The ongoing timber trial on the Far North Line has focused all our minds on the need to get as much freight onto rail as possible. There is currently a lot of discussion about how this can be achieved and there are many ideas in play.
Another trial of a new freight flow, this time between Scotland and England, has been running this summer. The Colas Rail train of tankers operates overnight from Aberdeen Waterloo to Spalding in Lincolnshire, 500 miles away. It carries calcium carbonate slurry, originally from Norway, for use in the manufacture of high-quality paper. On arrival in Spalding the product is unloaded and transferred to road tankers for the remaining 25 miles to King's Lynn. Unfortunately the goods sidings there have been closed.
A survey of media reports turned up some other interesting items:
High-Speed Rail and Scotland - a report by Greengauge 21, commissioned by the High-Speed Rail Group, proposes the reopening of the remainder of the Waverley Route and using its link to a reinvigorated Settle & Carlisle Line, partly to increase freight capacity between Scotland and England. It also contains many other radical suggestions, such as adding dynamic freight loops to the West and East Coast main lines, and building new segregated freight lines parallel with the ECML between Newcastle and Peterborough.
Meanwhile, a different approach has been taken by a company called FreightArranger.
Its website states, "FreightArranger is a newly formed business which uses short intermodal trains to move freight within the UK. Formed from the InnovateUK-funded F3 Project, FreightArranger has redesigned rail freight within the UK to make it much more widely available to UK-based manufacturers, retailers and pallet networks."
The setting up of the business arises from a recent UK Government-sponsored study. "F3" stands for Fast Frequent Fulfilment. This is an interesting different angle - shorter trains, more (smaller) loading locations.
Currently there are 65 intermodal terminals in the UK, but the F3 study has identified around 650 possible sites, as only short sidings beside a stretch of hard standing are required.

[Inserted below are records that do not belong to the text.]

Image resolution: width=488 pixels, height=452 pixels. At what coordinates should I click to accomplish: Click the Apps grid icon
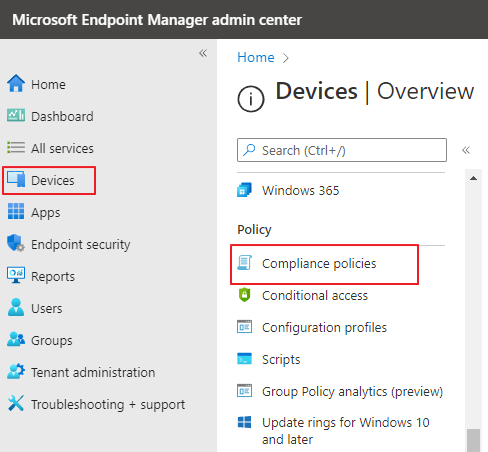pyautogui.click(x=16, y=211)
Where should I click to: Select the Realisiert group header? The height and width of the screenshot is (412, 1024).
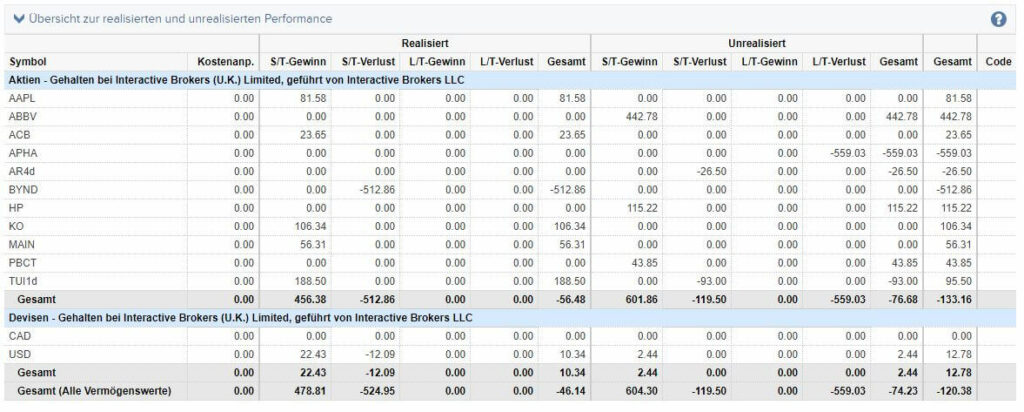click(x=424, y=43)
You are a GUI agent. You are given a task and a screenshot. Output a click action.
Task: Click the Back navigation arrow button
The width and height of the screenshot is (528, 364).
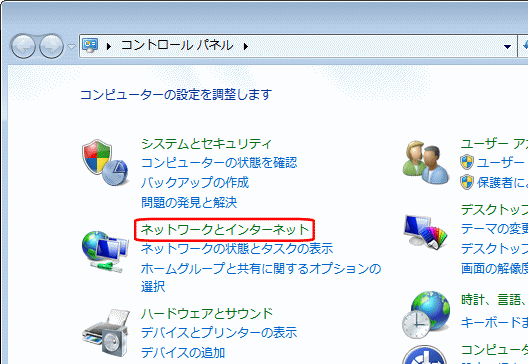(x=23, y=46)
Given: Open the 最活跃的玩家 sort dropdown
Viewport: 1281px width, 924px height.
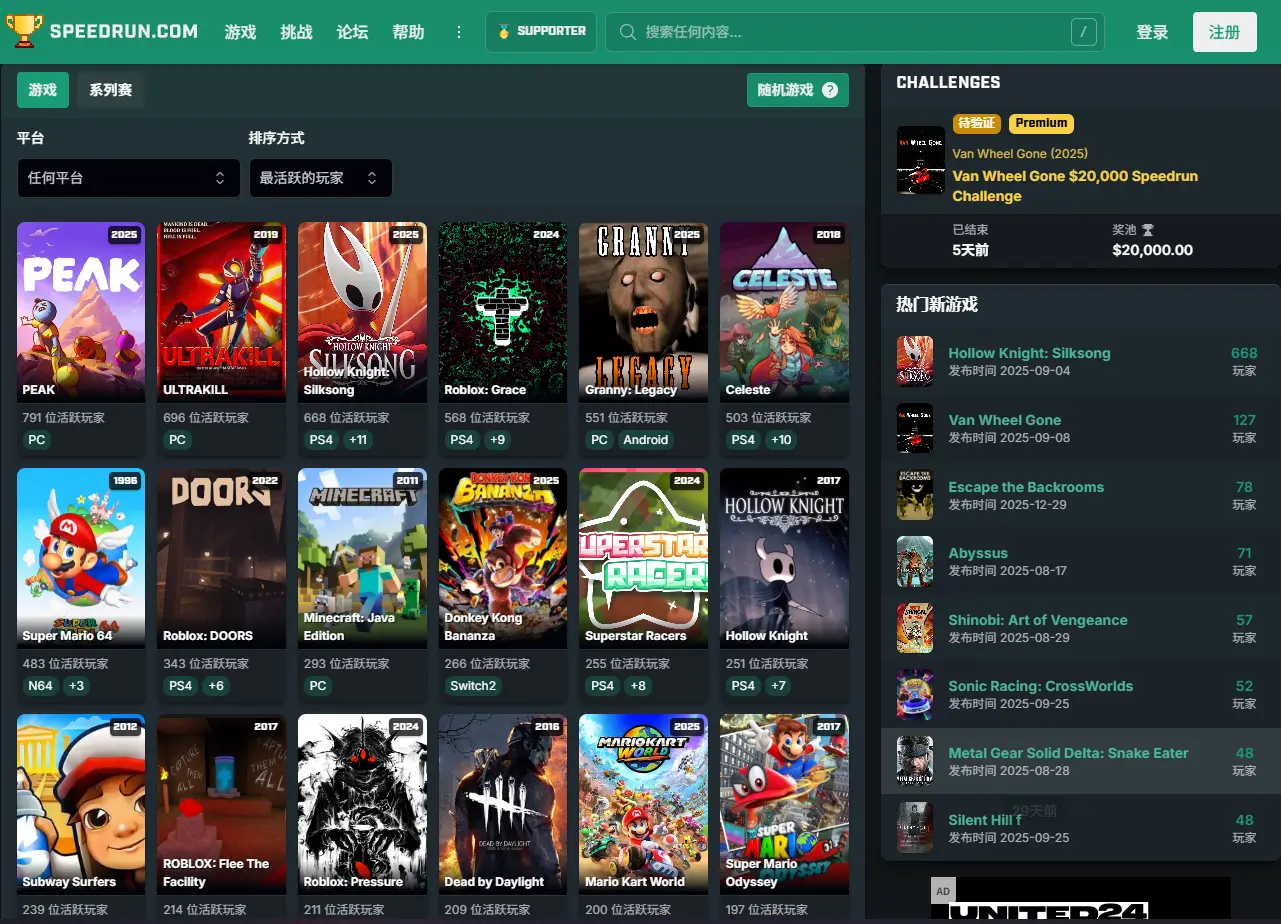Looking at the screenshot, I should pos(320,178).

An article in RAIL magazine [Issue 894 Dec 19-Jan 20] explains, "This new approach is based on short, fast trains linked to very small terminals, in which containers stand still for no more than a handful of hours."
Looking at another aspect of moving freight away from the roads, there are three companies trying out the use of converted passenger multiple units for items such as parcels. Because the trains are accessed at station platform level it is simple to use roll cages. On arrival these can be transferred to electric road vehicles for local delivery. So far two established companies, GB Railfreight and Rail Operations Group (through their newly-created subsidiary Orion High Speed Logistics) and a new venture, Varamis, are currently converting stock and operating trials. All are planning to introduce services in the near future.
There's definitely a touch of déjà vu here for someone who has no difficulty in remembering parcels van trains and Scammell Scarab three-wheel tractor unit lorries! - albeit not electric.